Since the Camel trophy in the 1980’s overlanding is getting ever more popular. In Europe Overlander meetings are held more than once a month, Overland forums and Facebook sites make it very easy to find any information you are looking for. Just be aware that commerce also has come to Face book and forums. Australia has significant industries concentrating on after-market off road equipment. In Europe the building of overland vehicles is a growing industry. South Africa and Australia are the fore runners of vehicle fit outs when it comes down to Land cruisers and other larger 4WD brands.


The Canning Stock route, Australia

The Silk Road, connecting the Mediterranean with Iran (Persia) and China, however today it could be 2 different routes: North through Russia and Kazakhstan or South through Turkey, Iran, Pakistan and North India to Urumqi and Xian in China.

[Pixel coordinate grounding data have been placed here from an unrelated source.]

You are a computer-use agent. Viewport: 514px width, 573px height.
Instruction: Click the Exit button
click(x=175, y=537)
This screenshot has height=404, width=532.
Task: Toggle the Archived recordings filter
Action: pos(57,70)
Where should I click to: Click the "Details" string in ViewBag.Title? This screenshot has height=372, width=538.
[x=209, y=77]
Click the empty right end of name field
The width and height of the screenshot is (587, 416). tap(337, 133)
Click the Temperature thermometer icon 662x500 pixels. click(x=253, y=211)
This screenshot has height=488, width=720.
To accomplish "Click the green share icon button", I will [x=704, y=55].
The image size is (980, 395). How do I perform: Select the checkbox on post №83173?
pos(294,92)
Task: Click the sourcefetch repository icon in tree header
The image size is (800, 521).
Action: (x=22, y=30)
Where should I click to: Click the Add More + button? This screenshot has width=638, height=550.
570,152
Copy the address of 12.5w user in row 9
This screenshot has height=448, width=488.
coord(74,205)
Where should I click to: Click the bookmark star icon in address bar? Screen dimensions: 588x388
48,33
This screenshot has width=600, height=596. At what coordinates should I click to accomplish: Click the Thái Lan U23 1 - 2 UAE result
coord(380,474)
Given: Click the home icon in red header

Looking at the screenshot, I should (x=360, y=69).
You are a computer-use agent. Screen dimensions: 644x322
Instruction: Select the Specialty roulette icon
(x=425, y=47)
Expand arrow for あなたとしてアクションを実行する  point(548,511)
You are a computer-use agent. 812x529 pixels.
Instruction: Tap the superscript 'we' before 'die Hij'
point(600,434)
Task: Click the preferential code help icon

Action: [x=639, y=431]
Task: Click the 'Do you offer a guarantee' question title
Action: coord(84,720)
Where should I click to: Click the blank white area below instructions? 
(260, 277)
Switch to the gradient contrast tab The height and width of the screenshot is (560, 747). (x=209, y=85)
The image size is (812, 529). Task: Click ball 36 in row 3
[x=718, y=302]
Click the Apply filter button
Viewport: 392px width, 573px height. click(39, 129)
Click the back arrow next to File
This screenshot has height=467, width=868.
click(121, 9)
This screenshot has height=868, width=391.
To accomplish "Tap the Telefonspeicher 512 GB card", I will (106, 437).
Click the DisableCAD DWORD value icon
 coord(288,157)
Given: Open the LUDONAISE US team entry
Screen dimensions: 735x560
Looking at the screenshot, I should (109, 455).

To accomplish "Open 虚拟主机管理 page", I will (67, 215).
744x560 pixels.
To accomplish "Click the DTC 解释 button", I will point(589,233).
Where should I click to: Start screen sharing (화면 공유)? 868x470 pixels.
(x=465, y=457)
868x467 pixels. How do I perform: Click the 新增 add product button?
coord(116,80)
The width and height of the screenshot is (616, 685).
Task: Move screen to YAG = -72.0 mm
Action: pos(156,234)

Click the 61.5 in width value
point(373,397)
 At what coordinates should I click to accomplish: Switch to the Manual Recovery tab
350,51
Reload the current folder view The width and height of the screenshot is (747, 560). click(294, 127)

Cape Town to Cairo, Africa 10000km

Cape Town to Nairobi, also called the Coca Cola trail due to the large amount of commercial overland trucks using this route.


we have a business passport (60 pages) and a second passport so we can obtain visa’s by sending away the second passport if need be. Most countries require you to have at least 6 months left on the validity of your passport


We have been obtaining Visa’s at the borders with exception of the following countries:

Note: We travel on a Dutch, EU passport

  1. Ethiopia (in 2010 we were required to send our passport to Brussels), but obtained the second one in 2016 in Nairobi.
  2. Saudi Arabia (2010) at the embassy in Khartoum
  3. China Chinese embassy in The Hague (2011), Chinese Embassy in Bishkek (2013 in Kyrgyzstan)
  4. Angola  Windhoek (Namibia 2015) refused, but asked to come back 2 weeks later.
  5. Russia The Hague (Netherlands 2011 & 2013)
  6. Kazakhstan-Kyrgyzstan-Tajikistan– Netherlands (2013)
  7. Uzbekistan, Brussels (2013)
  8. Pakistan, New Delhi (2014)
  9. Iran, Pakistan, Lahore (2014)


Subject to where you travel there could be many you need. Visit your local travel clinic and ask your doctor. Do not just look at those required to obtain entry but also look for those that are recommended for your own health and safety. Take the vaccinations at least 3 months in advance as some needles require a booster or a second shot.